MLFM: Multi-Layered Feature Maps for Richer Language Understanding in Zero-Shot Semantic Navigation
This work addresses the problem of evaluating language understanding in embodied agents for researchers in AI and robotics, but it is incremental as it builds on existing vision-language models and navigation tasks.
The authors tackled the lack of a language-focused evaluation framework for semantic navigation by introducing LangNav, a dataset with fine-grained linguistic annotations, and proposed MLFM, a method that outperformed state-of-the-art zero-shot baselines on this dataset.

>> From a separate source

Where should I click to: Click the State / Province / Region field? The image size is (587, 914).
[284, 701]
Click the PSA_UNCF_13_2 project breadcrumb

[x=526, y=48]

Recent progress in large vision-language models has driven improvements in language-based semantic navigation, where an embodied agent must reach a target object described in natural language. Yet we still lack a clear, language-focused evaluation framework to test how well agents ground the words in their instructions. We address this gap by proposing LangNav, an open-vocabulary multi-object navigation dataset with natural language goal descriptions (e.g. 'go to the red short candle on the table') and corresponding fine-grained linguistic annotations (e.g., attributes: color=red, size=short; relations: support=on). These labels enable systematic evaluation of language understanding. To evaluate on this setting, we extend multi-object navigation task setting to Language-guided Multi-Object Navigation (LaMoN), where the agent must find a sequence of goals specified using language. Furthermore, we propose Multi-Layered Feature Map (MLFM), a novel method that builds a queryable, multi-layered semantic map from pretrained vision-language features and proves effective for reasoning over fine-grained attributes and spatial relations in goal descriptions. Experiments on LangNav show that MLFM outperforms state-of-the-art zero-shot mapping-based navigation baselines.